Passage for review =>
[Start of section]

The M1 family of vertebrate aminopeptidases: role of evolutionarily conserved tyrosines in the enzymatic mechanism of aminopeptidase B.

Abstract

Aminopeptidase B (Ap-B), a member of the M1 family of Zn(2+)-aminopeptidases, removes basic residues at the NH2-terminus of peptides and is involved in the in vivo proteolytic processing of miniglucagon and cholecystokinin-8. M1 enzymes hydrolyze numerous different peptides and are implicated in many physiological functions. As these enzymes have similar catalytic mechanisms, their respective substrate specificity and/or catalytic efficiency must be based on subtle structural differences at or near the catalytic site. This leads to the hypothesis that each primary structure contains a consensus structural template, strictly necessary for aminopeptidase activity, and a specific amino acid environment localized in or outside the catalytic pocket that finely tunes the substrate specificity and catalytic efficiency of each enzyme. A multiple sequence alignment of M1 peptidases from vertebrates allowed to identify conserved tyrosine amino acids, which are members of this catalytic backbone. In the present work, site-directed mutagenesis and 3D molecular modeling of Ap-B were used to specify the role of four fully (Y281, Y229, Y414, and Y441) and one partially (Y409) conserved residues. Tyrosine to phenylalanine mutations allowed confirming the influence of the hydroxyl groups on the enzyme activity. These groups are implicated in the reaction mechanism (Y414), in substrate specificity and/or catalytic efficiency (Y409), in stabilization of essential amino acids of the active site (Y229, Y409) and potentially in the maintenance of its structural integrity (Y281, Y441). The importance of hydrogen bonds is verified by the Y229H substitution, which preserves the enzyme activity. These data provide new insights into the catalytic mechanism of Ap-B in the M1 family of aminopeptidases.

[End of section]

Data extracts =>
[Start of section]

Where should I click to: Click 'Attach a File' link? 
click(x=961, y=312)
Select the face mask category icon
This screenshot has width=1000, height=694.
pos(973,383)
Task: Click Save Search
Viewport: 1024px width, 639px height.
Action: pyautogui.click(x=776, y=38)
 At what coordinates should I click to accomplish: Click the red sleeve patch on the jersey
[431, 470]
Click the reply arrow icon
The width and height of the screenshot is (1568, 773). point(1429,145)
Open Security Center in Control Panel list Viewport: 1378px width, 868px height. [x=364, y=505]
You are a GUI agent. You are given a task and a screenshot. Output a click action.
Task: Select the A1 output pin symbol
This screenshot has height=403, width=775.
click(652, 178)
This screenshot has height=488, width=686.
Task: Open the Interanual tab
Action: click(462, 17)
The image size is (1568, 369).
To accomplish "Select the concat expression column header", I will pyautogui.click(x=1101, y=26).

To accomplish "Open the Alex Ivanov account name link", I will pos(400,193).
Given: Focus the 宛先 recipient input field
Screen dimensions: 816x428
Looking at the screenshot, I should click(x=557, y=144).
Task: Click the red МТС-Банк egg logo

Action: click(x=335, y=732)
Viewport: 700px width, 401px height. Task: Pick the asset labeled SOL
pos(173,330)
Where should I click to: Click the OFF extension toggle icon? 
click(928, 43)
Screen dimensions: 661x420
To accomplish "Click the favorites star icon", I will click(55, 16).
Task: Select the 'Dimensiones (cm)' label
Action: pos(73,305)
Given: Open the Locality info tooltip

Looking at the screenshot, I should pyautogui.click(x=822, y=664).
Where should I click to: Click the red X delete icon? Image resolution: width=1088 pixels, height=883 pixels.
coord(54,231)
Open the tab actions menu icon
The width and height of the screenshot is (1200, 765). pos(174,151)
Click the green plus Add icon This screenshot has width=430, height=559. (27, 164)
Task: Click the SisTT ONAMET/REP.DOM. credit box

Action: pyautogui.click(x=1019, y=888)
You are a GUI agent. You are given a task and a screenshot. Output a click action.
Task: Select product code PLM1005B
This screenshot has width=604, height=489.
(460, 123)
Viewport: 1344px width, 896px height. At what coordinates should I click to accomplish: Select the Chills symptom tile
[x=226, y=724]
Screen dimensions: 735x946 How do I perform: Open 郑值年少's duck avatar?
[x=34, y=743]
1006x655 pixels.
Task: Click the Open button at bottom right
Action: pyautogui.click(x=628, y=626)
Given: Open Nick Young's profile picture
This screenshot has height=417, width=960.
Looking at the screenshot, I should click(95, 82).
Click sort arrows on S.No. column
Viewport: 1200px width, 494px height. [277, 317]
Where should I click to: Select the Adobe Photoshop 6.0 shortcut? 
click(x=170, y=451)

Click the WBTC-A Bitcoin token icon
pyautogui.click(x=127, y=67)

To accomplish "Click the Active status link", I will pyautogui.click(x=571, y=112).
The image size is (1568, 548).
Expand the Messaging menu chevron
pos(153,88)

[End of section]

Work to complete =>
Answer these questions from the aminopeptidase B abstract:
(a) Which two peptides does Ap-B help process in vivo?
(b) Which tyrosine is implicated in the reaction mechanism?
(c) Which substitution preserves the enzyme activity?
The listing comes from a different source than the abstract.

Answer section =>
(a) Miniglucagon and cholecystokinin-8
(b) Y414
(c) Y229H